== Record set

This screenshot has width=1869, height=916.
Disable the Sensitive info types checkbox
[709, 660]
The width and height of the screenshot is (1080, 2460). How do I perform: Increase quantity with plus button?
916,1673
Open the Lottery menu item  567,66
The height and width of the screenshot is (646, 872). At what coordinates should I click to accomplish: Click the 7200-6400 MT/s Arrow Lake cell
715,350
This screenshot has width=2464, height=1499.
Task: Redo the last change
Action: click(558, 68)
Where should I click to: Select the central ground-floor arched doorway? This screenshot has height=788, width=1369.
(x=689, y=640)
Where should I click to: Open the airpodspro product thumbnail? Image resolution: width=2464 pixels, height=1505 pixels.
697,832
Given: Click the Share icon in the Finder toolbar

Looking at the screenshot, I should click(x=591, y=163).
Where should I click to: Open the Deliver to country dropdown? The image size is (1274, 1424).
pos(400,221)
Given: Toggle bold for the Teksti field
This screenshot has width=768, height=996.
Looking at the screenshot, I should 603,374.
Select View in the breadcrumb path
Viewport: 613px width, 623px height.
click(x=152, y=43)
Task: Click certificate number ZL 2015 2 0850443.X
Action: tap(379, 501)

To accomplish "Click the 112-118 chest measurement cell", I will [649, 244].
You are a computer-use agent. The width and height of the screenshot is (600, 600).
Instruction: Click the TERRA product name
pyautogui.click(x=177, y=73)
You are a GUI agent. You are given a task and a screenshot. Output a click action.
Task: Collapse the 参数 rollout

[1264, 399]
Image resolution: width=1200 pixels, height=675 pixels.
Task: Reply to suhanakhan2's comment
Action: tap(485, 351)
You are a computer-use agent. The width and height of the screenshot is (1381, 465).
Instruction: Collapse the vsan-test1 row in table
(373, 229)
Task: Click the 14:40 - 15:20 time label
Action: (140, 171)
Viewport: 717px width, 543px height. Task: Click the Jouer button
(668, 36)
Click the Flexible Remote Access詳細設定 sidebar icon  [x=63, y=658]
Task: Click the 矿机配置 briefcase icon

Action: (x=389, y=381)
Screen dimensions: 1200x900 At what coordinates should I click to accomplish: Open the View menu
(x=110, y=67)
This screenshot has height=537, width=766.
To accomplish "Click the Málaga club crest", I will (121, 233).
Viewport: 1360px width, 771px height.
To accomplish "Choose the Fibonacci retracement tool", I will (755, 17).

====

Exercise:
Repeat each line of the data exactly as it appears above.

Response to the task:
This screenshot has width=1869, height=916.
Disable the Sensitive info types checkbox
[709, 660]
The width and height of the screenshot is (1080, 2460). How do I perform: Increase quantity with plus button?
916,1673
Open the Lottery menu item  567,66
The height and width of the screenshot is (646, 872). At what coordinates should I click to accomplish: Click the 7200-6400 MT/s Arrow Lake cell
715,350
This screenshot has width=2464, height=1499.
Task: Redo the last change
Action: click(558, 68)
Where should I click to: Select the central ground-floor arched doorway? This screenshot has height=788, width=1369.
(x=689, y=640)
Where should I click to: Open the airpodspro product thumbnail? Image resolution: width=2464 pixels, height=1505 pixels.
697,832
Given: Click the Share icon in the Finder toolbar

Looking at the screenshot, I should click(x=591, y=163).
Where should I click to: Open the Deliver to country dropdown? The image size is (1274, 1424).
pos(400,221)
Given: Toggle bold for the Teksti field
This screenshot has width=768, height=996.
Looking at the screenshot, I should 603,374.
Select View in the breadcrumb path
Viewport: 613px width, 623px height.
click(x=152, y=43)
Task: Click certificate number ZL 2015 2 0850443.X
Action: tap(379, 501)

To accomplish "Click the 112-118 chest measurement cell", I will [649, 244].
You are a computer-use agent. The width and height of the screenshot is (600, 600).
Instruction: Click the TERRA product name
pyautogui.click(x=177, y=73)
You are a GUI agent. You are given a task and a screenshot. Output a click action.
Task: Collapse the 参数 rollout

[1264, 399]
Image resolution: width=1200 pixels, height=675 pixels.
Task: Reply to suhanakhan2's comment
Action: tap(485, 351)
You are a computer-use agent. The width and height of the screenshot is (1381, 465).
Instruction: Collapse the vsan-test1 row in table
(373, 229)
Task: Click the 14:40 - 15:20 time label
Action: (140, 171)
Viewport: 717px width, 543px height. Task: Click the Jouer button
(668, 36)
Click the Flexible Remote Access詳細設定 sidebar icon  [x=63, y=658]
Task: Click the 矿机配置 briefcase icon

Action: (x=389, y=381)
Screen dimensions: 1200x900 At what coordinates should I click to accomplish: Open the View menu
(x=110, y=67)
This screenshot has height=537, width=766.
To accomplish "Click the Málaga club crest", I will (121, 233).
Viewport: 1360px width, 771px height.
To accomplish "Choose the Fibonacci retracement tool", I will (755, 17).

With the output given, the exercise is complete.